Solved: Hello,

Tripathi__Shailesh · ‎05-20-2018

Hello,

I want to perform SVD on a matrix in parallel(C). But I am facing issues in psgesvd. When I try to perform svd of a matrix of size 4750*4750, I get an error saying that:

"{ 0, 0}: On entry to
PSGESVD parameter number 19 had an illegal value"

Parameter 19 is 'lwork' for which a make a query first which returns the minimum size of 'work' array required. The svd works fine for smaller matrices but big matrices give an error. Can anyone please help me with this as to what is the reason for this error. The value of lwork in this case is 45362800.

When I use serial "sgesvd" I don't get any such issue and the results are perfectly correct. But I am not sure what is causing an issue in this case.

Thanks in advance!

-Shailesh Tripathi

Konstantin_A_Intel · ‎05-29-2018

Hi Shailesh,

Thank you for reporting the problem! Fortunately, we've already fixed it. The fix will be available into next MKL releases: MKL 2018 Update 4 and MKL 2019.
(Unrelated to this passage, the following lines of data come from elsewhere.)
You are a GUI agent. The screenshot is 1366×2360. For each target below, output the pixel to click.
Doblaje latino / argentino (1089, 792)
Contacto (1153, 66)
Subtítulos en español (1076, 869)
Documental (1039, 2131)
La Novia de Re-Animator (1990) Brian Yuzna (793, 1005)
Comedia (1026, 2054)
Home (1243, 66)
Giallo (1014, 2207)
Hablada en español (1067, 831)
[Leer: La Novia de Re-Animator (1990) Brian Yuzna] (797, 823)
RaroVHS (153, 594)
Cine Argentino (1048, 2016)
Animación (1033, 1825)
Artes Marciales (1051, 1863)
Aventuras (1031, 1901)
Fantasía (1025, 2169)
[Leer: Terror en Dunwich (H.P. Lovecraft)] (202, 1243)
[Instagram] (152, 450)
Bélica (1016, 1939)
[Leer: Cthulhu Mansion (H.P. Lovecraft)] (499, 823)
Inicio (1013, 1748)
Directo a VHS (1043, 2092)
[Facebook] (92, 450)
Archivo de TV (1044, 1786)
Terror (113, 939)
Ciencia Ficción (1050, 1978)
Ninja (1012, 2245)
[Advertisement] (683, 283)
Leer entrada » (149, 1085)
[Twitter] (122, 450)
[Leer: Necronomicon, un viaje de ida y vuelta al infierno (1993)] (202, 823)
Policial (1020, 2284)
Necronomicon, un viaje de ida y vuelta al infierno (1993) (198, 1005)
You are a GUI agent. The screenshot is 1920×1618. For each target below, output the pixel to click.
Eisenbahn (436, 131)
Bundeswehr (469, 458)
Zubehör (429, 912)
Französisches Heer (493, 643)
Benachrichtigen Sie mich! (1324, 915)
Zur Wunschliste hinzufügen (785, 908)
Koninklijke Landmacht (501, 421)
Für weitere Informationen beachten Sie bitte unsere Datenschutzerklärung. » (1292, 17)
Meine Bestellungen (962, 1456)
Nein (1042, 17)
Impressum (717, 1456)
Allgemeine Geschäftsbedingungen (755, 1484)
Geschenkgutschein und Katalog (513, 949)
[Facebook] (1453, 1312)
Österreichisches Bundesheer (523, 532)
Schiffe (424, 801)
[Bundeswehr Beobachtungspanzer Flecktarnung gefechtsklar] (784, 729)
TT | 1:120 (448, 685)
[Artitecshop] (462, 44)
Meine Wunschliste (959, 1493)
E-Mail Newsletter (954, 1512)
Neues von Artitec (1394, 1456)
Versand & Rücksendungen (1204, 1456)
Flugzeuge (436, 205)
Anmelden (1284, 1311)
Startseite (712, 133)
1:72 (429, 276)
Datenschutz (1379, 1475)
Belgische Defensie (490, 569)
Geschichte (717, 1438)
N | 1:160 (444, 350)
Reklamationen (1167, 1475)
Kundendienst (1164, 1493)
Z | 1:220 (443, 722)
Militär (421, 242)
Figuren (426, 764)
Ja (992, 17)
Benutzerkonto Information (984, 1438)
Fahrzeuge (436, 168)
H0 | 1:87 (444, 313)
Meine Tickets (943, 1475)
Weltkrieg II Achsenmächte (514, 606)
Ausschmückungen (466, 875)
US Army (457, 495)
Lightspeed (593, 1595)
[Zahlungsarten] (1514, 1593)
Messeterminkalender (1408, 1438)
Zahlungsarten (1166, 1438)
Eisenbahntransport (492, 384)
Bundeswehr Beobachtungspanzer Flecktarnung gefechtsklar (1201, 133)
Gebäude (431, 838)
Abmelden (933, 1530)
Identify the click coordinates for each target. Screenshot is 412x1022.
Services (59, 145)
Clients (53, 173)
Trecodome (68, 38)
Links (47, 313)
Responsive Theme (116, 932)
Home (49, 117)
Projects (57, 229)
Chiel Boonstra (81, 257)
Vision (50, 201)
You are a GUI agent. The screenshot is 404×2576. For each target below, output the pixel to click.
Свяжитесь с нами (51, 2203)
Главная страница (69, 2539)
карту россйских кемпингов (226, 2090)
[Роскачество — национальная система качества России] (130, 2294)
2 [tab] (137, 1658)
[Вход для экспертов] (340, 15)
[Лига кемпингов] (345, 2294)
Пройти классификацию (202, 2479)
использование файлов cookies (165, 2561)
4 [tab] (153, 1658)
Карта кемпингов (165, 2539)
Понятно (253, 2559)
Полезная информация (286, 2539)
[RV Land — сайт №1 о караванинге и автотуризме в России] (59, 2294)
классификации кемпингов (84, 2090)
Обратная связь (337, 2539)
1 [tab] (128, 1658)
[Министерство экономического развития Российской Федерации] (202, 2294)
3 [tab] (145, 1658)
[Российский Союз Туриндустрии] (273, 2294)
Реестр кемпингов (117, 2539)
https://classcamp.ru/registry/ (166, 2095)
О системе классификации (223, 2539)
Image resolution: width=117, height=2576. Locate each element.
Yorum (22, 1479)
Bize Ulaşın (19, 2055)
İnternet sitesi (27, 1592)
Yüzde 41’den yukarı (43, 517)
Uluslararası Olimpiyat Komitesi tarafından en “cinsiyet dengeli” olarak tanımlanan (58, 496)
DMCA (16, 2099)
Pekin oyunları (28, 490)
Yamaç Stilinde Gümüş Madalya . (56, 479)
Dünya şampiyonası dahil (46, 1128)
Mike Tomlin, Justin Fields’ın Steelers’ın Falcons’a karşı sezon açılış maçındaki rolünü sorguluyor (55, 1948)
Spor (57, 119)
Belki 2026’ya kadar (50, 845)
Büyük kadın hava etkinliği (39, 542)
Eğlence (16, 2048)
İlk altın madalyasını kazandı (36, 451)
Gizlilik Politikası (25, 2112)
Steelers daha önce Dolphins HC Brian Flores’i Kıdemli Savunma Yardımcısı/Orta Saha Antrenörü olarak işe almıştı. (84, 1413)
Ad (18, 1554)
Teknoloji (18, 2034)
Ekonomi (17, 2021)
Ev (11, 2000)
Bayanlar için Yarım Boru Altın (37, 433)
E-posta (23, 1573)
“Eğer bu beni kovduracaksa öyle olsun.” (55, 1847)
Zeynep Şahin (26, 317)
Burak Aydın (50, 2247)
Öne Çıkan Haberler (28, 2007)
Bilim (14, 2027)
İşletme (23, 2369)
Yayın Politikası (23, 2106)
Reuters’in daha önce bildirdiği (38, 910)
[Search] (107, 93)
As you know, when workspace amount is requested in LAPACK and ScaLAPACK (via LWORK=-1), it's returned into WORK(1). For single precision it means "int -> float" conversion. Unfortunately, for numbers more than 2^24 this conversion can lead to losing some low digits (because the integer number will be represented by a closest float number). As a result, users may get an integer number less than it was initially calculated into MKL. To avoid this problem, we now adjust integer numbers appropriately so that they can be represented without loss of precision as float, and then we assign this number to WORK(1).

As a workaround, you can adjust your number into the program as follows:

(*((MKL_INT*)&workpt))++; // this line does the trick - it adds 1 to workpt represented as integer. In floating point representation it means you increase your number to the next representable fp number. It's enough to be on the safe side.

lwork = (MKL_INT)workpt;

Sorry for inconvinience!

Konstantin

View solution in original post

Gennady_F_Intel · ‎05-20-2018

What version of mkl do you use? We have fixed the very similar issue in mkl version 2018 u2.

Tripathi__Shailesh · ‎05-20-2018

Hello,

Thank you for your response. My ICC version is 13.0.1.117 and I know it is quite outdated. But is it just a bug in the compiler or is it some mistake I am doing? If the first is true, I can upgrade to the latest version.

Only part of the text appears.